At some point in the negotiation process, the parties involved believe they are close to a settlement. Before making a declaration such as “Well, I guess we’re done” or “I think we have a deal,” an experienced negotiator will consider a few critical points.

First, although price was the major issue being negotiated, ask if it is really the only issue. For example, a homeowner and home repair contractor agree on a price for siding installation, and they sign a standard form stating the price and a brief description of the work to be done. However, after the work is finished, the homeowner refuses to pay the contractor, perhaps because he is unhappy with the work, or it was completed later than they expected, or perhaps just because the homeowner thinks he can get away with not paying. If other issues had been negotiated as well—such as exactly how it will be determined when the work is finished (does the contractor or homeowner alone decide?), what interest the contractor is entitled to collect if payment is late, and who pays legal fees if the case goes to court—then both parties would be better served. A contract that specifies these issues in addition to the price can be critical to preventing common disputes, which arise in about 12% of all home repair contracts, according to the National Association of Remodeling Industry.27 In most simple distributive bargaining situations, shaking hands and exchanging a product for cash is all there is to it. However, if an immediate exchange of cash for goods is not possible, the bargainers should consider the classic economic principle of “the time value of money.” This basic concept has caused many deals to sour after an agreement is reached. Thus a second point to consider is the need for a contingency contract.
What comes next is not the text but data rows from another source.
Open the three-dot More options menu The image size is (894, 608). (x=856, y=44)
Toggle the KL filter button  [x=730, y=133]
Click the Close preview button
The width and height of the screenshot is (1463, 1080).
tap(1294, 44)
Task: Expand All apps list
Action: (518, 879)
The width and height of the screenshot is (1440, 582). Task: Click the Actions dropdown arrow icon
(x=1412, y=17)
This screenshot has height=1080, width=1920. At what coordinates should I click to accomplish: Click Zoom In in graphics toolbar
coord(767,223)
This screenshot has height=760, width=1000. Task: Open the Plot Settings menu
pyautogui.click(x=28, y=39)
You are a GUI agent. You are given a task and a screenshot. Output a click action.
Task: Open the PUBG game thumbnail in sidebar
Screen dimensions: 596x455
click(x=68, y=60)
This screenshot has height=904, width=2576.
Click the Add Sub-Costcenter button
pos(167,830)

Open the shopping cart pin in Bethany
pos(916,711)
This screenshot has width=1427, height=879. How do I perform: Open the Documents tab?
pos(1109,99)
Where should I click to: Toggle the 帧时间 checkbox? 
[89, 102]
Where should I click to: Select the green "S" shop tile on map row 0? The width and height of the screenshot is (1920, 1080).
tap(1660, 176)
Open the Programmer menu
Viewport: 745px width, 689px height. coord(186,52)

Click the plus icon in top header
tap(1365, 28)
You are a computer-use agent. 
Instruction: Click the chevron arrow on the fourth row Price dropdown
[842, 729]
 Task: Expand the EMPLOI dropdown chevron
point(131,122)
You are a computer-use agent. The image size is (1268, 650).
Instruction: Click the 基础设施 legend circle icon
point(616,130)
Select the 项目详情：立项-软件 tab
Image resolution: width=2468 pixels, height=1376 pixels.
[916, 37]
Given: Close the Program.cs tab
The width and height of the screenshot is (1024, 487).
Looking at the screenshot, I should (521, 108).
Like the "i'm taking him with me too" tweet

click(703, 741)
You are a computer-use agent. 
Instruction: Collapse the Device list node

A contingency contract is an agreement that specifies how a future event will change specific issues contained in the contract. If such a future issue cannot be foreseen, a contingency contract can allow the parties to reach agreement on all other issues, and then provide for exactly how the terms will be finalized once the future event is known.

Contingency contracts are commonplace in business, but they can also be useful in personal negotiations among family, friends, or neighbors. For example, three adult children over a period of several months distributed all of the property, household, and personal items in the estate of their late parents. As their parents wished, the process had gone smoothly and without any serious disagreements. Only the disposition of their parents’ home of 40 years remained to be negotiated. The parents’ Will specified that all estate items were to be divided equally, thus the logical solution was to sell the home and divide the proceeds into equal thirds. One of the three, however, asked her siblings if she could buy their two-thirds interests in the house so she could live in it. Because the other two had no similar desire and liked the idea of a family member keeping the house, they responded positively to the proposal.

76 Chapter 3 Distributive Bargaining Exactly how should they negotiate a “fair” sale price might be considered a common distributive bargaining situation, except the parties were not adversaries and had a continuing relationship (relational norm). They agreed to hire a trusted real estate agent to inspect the house and suggest a market price. Then they signed a written contract, which of course contained the market price. All three believed they had negotiated in a fair and responsible manner for all concerned. However, at the request of the one who was buying the house, the other two agreed to wait until she sold her existing home before closing the deal on their parents’ home. They thought this a reasonable request, since she could not easily afford two house payments.